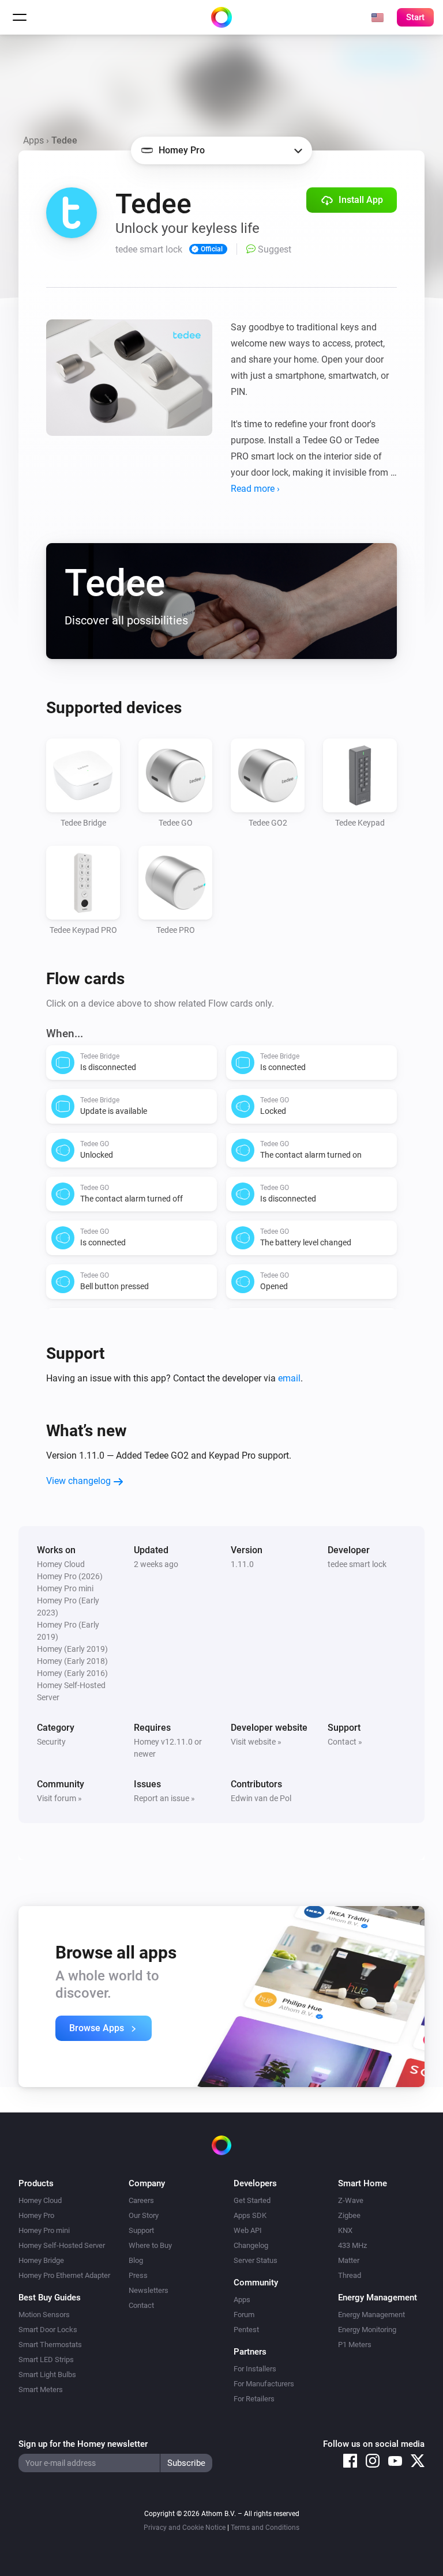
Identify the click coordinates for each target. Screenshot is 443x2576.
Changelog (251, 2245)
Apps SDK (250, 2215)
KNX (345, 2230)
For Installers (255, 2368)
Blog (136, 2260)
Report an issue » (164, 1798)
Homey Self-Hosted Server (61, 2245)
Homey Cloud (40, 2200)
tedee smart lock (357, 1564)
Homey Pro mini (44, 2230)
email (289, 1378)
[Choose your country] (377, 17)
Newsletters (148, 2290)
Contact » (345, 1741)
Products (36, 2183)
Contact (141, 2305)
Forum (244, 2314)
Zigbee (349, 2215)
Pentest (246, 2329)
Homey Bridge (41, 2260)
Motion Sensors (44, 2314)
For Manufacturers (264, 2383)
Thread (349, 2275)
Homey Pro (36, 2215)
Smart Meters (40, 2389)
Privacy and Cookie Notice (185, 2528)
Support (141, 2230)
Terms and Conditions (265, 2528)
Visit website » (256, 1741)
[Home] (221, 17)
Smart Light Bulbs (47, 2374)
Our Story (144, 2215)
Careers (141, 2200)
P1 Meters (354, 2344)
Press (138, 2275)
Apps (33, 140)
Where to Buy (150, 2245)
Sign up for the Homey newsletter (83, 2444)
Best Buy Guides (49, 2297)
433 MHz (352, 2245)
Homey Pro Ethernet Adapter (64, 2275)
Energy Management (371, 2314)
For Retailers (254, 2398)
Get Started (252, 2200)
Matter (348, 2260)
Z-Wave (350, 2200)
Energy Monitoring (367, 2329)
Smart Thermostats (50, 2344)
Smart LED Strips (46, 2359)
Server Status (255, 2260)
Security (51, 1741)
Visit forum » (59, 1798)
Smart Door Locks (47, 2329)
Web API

WHAT YOU WILL DO >>
The records above are to be quoted exactly, with all pictures left out.

SOLUTION TO THIS EXERCISE >>
Identify the click coordinates for each target. Screenshot is 443x2576.
Changelog (251, 2245)
Apps SDK (250, 2215)
KNX (345, 2230)
For Installers (255, 2368)
Blog (136, 2260)
Report an issue » (164, 1798)
Homey Self-Hosted Server (61, 2245)
Homey Cloud (40, 2200)
tedee smart lock (357, 1564)
Homey Pro mini (44, 2230)
email (289, 1378)
[Choose your country] (377, 17)
Newsletters (148, 2290)
Contact » (345, 1741)
Products (36, 2183)
Contact (141, 2305)
Forum (244, 2314)
Zigbee (349, 2215)
Pentest (246, 2329)
Homey Bridge (41, 2260)
Motion Sensors (44, 2314)
For Manufacturers (264, 2383)
Thread (349, 2275)
Homey Pro (36, 2215)
Smart Meters (40, 2389)
Privacy and Cookie Notice (185, 2528)
Support (141, 2230)
Terms and Conditions (265, 2528)
Visit website » (256, 1741)
[Home] (221, 17)
Smart Light Bulbs (47, 2374)
Our Story (144, 2215)
Careers (141, 2200)
P1 Meters (354, 2344)
Press (138, 2275)
Apps (33, 140)
Where to Buy (150, 2245)
Sign up for the Homey newsletter (83, 2444)
Best Buy Guides (49, 2297)
433 MHz (352, 2245)
Homey Pro Ethernet Adapter (64, 2275)
Energy Management (371, 2314)
For Retailers (254, 2398)
Get Started (252, 2200)
Matter (348, 2260)
Z-Wave (350, 2200)
Energy Monitoring (367, 2329)
Smart Thermostats (50, 2344)
Smart LED Strips (46, 2359)
Server Status (255, 2260)
Security (51, 1741)
Visit forum » (59, 1798)
Smart Door Locks (47, 2329)
Web API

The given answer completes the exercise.